From: Janice Gelb <janiceg -at- ENG -dot- SUN -dot- COM>
Date: Fri, 4 Aug 1995 15:57:11 GMT

Forwards removed...

(transcribed without permission from the Washington Post,
July 23, 1995)

Style Invitational Report from Week 120:

In which we asked you to come up with bad analogies. The
results were great, though we feel compelled to point out
that there is a fine line between an analogy that is so bad it
is good and an analogy that is so good it is bad. See what
we mean.

4th Runner-Up: Oooo, he smells bad, she thought, as bad as
Calvin Klein's Obsession would smell if it were called Enema
and was made from spoiled Spamburgers instead of natural
floral fragrances. (Jennifer Frank, Washington, and Jimmy
Pontzer, Sterling)

3rd Runner-Up: The baseball player stepped out of the box
and spit like a fountain statue of a Greek god that scratches
itself a lot and spits brown, rusty tobacco water and refuses
to sign autographs for all the little Greek kids unless they
pay him lots of drachmas. (Ken Krattenmaker, Landover
Hills)

2nd Runner-Up: I felt a nameless dread. Well, there probably
is a long German name for it, like Geschpooklichkeit or
something, but I don't speak German. Anyway, it's a dread
that nobody knows the name for, like those little square
plastic gizmos that close your bread bags. I don't know the
name for those either. (Jack Bross, Chevy Chase)

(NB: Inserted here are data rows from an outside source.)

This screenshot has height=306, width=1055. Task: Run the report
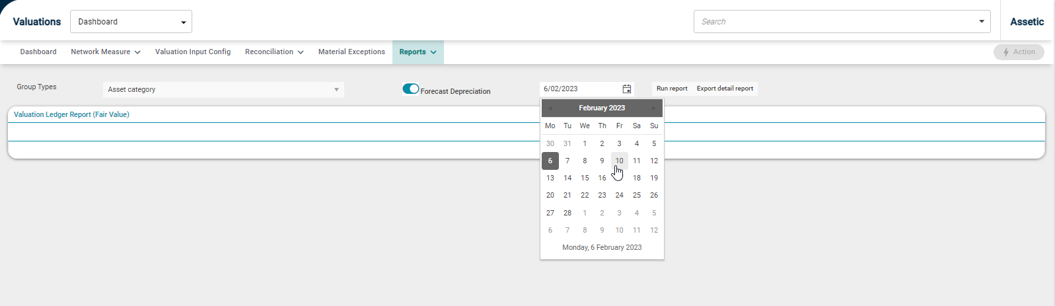(672, 89)
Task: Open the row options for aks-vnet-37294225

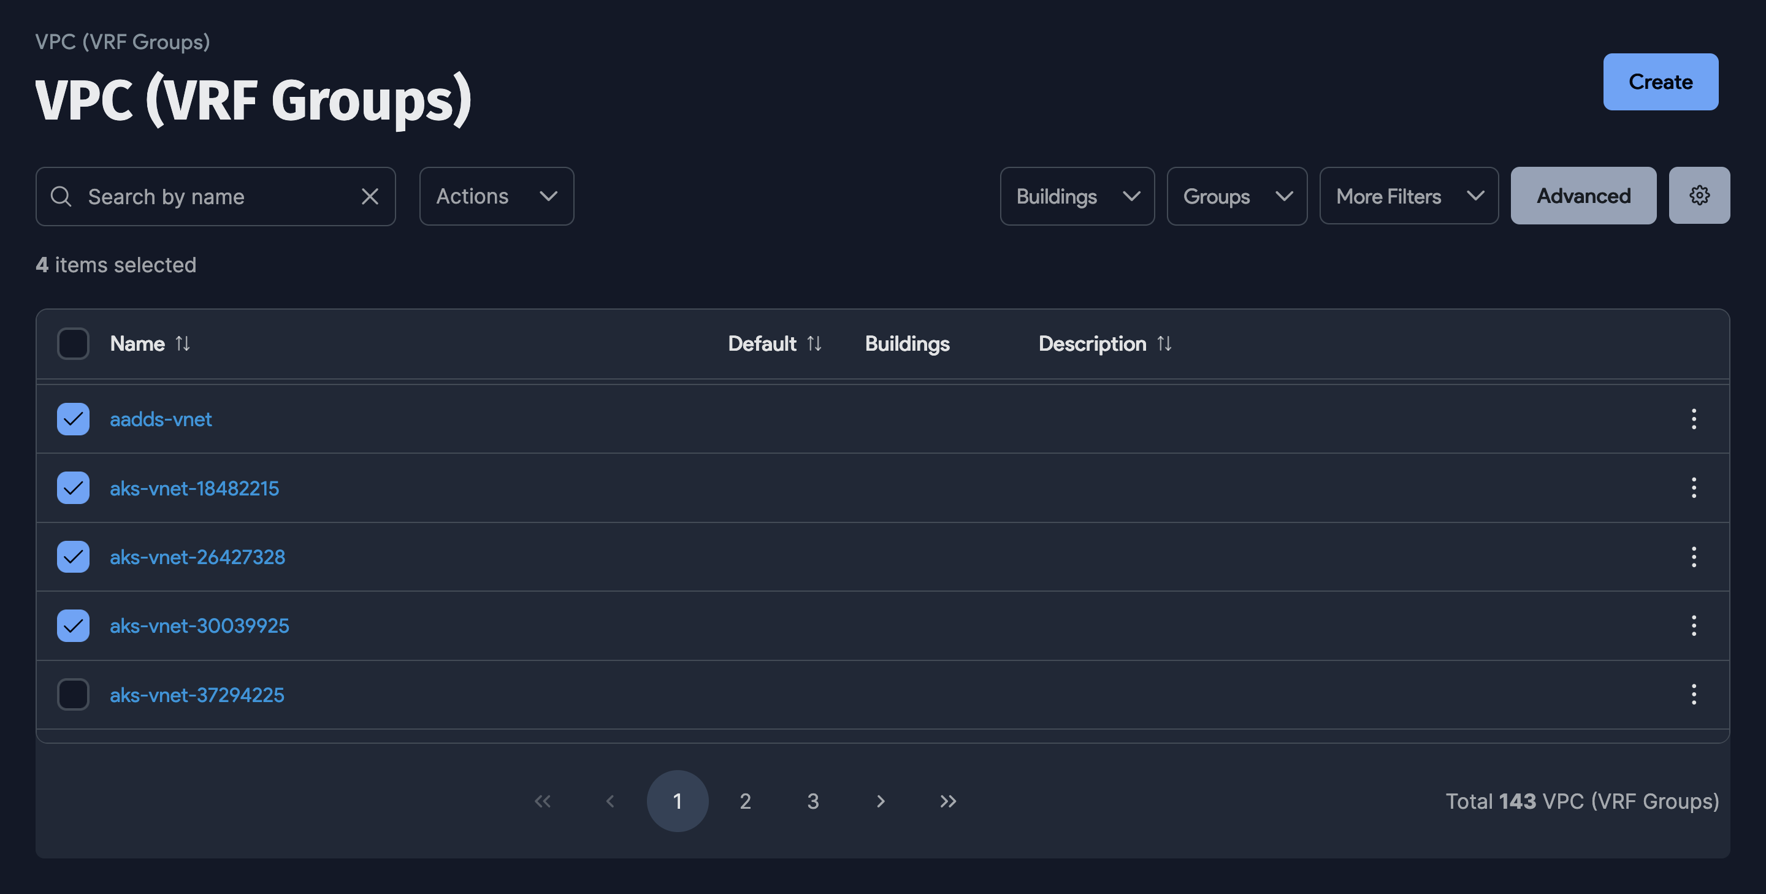Action: (x=1693, y=694)
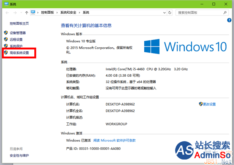Click the shield icon beside 系统保护
This screenshot has height=165, width=234.
pos(5,46)
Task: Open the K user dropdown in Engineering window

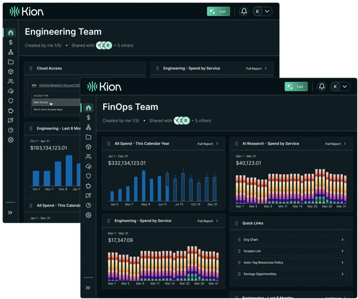Action: pyautogui.click(x=263, y=12)
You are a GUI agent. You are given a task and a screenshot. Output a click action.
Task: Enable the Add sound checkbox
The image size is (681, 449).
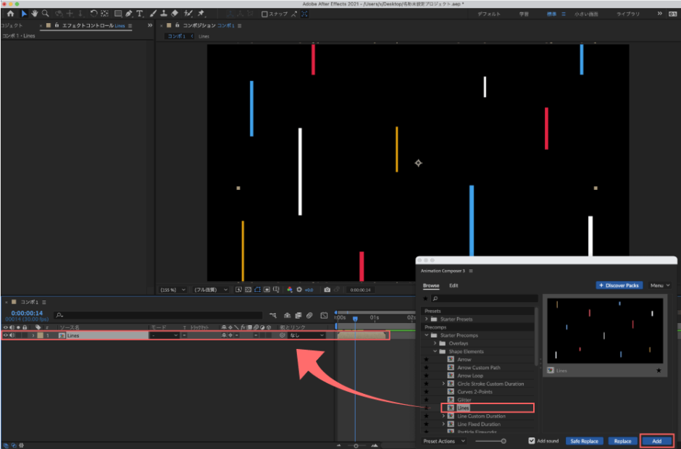(x=532, y=441)
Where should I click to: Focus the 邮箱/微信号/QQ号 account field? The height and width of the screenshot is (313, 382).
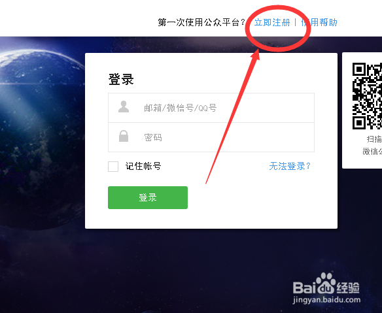coord(211,108)
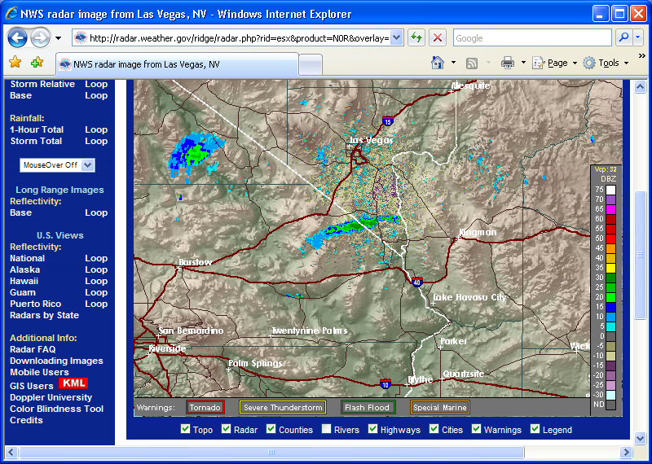Image resolution: width=652 pixels, height=464 pixels.
Task: Click the Tornado warning legend swatch
Action: (x=205, y=407)
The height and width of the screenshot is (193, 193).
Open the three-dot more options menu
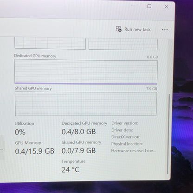pyautogui.click(x=165, y=30)
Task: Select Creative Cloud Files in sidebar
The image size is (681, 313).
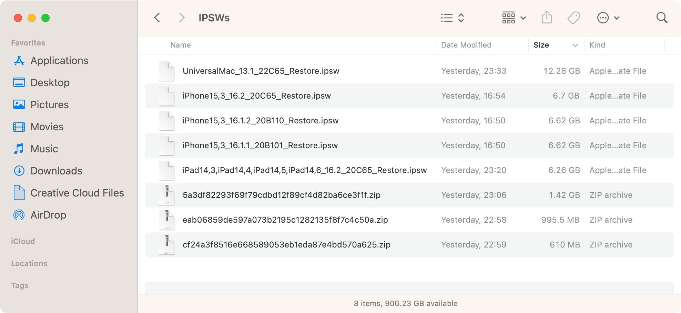Action: pyautogui.click(x=77, y=193)
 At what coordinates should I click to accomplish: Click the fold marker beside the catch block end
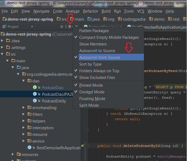point(87,129)
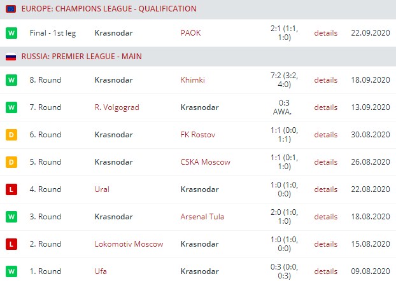
Task: Open Russia Premier League Main header
Action: (81, 57)
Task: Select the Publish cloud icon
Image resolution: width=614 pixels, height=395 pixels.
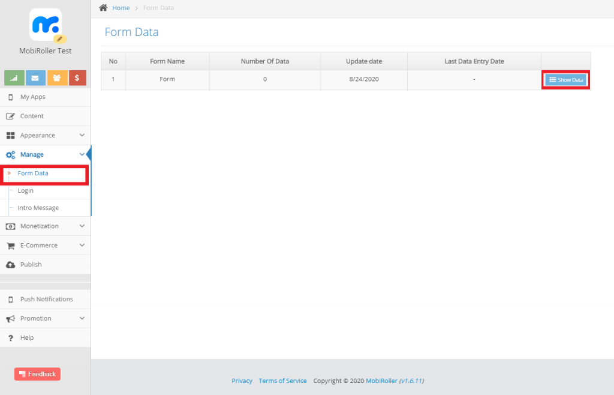Action: pyautogui.click(x=10, y=264)
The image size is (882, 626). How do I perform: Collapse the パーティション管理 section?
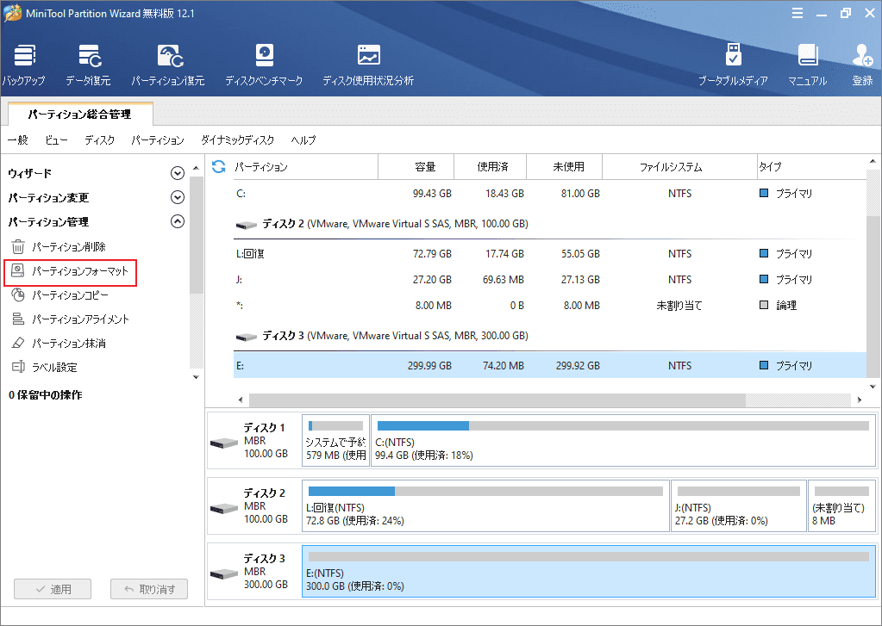[x=178, y=221]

1st Runner-Up: She was as unhappy as when someone puts
your cake out in the rain, and all the sweet green icing flows
down and then you lose the recipe, and on top of that you
can't sing worth a damn. (Joseph Romm, Washington)

And the winner of the framed Scarlet Fever sign: His fountain
pen was so expensive it looked as if someone had grabbed
the pope, turned him upside down and started writing with
the tip of his big pointy hat. (Jeffrey Carl, Richmond)

Honorable Mentions: - He was as tall as a six-foot-three-inch
tree. (Jack Bross, Chevy Chase)

- The hailstones leaped from the pavement, just like maggots
when you fry them in hot grease. (Gary F. Hevel, Silver
Spring)

- The politician was gone but unnoticed, like the period after
the Dr. on a Dr Pepper can. (Wayne Goode, Madison, Ala.)

- He spoke with the wisdom that can only come from
experience, like a guy who went blind because he looked at
a solar eclipse without one of those boxes with a pinhole in
it and now goes around the country speaking at high
schools about the dangers of looking at a solar eclipse
without one of those boxes with a pinhole in it. (Joseph
Romm, Washington)

- She caught your eye like one of those pointy hook latches
that used to dangle from screen doors and would fly up
whenever you banged the door open again. (Rich Murphy,
Fairfax Station)

- She was sending me more mixed signals than a dyslexic
third-base coach. (Jack Bross, Chevy Chase)

- The little boat gently drifted across the pond exactly the
way a bowling ball wouldn't. (Russell Beland, Springfield)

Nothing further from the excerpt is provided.